[Data supplied]

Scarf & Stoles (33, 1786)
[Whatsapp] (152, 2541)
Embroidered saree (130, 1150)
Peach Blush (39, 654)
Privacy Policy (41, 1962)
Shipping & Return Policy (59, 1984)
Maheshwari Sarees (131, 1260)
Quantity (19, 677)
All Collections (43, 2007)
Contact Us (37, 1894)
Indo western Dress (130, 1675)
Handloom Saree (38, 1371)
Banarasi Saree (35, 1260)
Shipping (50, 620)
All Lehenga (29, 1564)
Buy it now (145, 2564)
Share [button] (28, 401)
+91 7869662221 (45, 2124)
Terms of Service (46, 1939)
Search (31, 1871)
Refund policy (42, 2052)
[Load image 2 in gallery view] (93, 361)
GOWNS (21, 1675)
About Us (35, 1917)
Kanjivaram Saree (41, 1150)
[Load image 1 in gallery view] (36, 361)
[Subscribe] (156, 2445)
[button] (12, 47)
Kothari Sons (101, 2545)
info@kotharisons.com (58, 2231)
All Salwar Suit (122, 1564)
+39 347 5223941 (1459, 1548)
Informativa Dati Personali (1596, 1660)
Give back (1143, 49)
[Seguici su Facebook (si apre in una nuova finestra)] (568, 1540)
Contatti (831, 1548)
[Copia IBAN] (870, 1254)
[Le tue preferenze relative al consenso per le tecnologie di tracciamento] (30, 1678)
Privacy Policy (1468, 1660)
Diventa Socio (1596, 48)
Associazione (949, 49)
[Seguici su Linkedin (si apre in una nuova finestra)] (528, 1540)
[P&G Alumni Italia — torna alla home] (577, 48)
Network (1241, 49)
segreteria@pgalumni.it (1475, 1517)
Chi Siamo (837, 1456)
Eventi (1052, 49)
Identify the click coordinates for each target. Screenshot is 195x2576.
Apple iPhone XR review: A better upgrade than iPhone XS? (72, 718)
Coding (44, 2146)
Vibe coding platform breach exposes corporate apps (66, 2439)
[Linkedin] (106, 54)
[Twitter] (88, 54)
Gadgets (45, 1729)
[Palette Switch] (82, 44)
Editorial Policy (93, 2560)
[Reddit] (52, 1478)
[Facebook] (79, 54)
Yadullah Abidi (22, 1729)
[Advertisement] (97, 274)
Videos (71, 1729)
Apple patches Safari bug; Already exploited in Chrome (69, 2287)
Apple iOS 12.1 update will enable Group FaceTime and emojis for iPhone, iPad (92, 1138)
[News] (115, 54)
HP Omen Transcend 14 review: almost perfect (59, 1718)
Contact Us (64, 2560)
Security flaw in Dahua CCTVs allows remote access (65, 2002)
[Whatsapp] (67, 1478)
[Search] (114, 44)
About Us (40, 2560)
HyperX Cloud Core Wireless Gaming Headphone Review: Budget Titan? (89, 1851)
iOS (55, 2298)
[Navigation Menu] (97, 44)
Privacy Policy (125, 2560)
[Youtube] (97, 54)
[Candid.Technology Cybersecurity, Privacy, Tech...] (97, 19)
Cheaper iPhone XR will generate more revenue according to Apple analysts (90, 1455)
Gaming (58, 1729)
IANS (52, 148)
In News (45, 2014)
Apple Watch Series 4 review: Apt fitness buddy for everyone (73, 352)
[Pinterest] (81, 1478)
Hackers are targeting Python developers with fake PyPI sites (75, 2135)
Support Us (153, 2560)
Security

[/Data supplied]

- [What is required]
Show the lines of the listing above with "Load".

- [Result of the exercise]
[Load image 2 in gallery view] (93, 361)
[Load image 1 in gallery view] (36, 361)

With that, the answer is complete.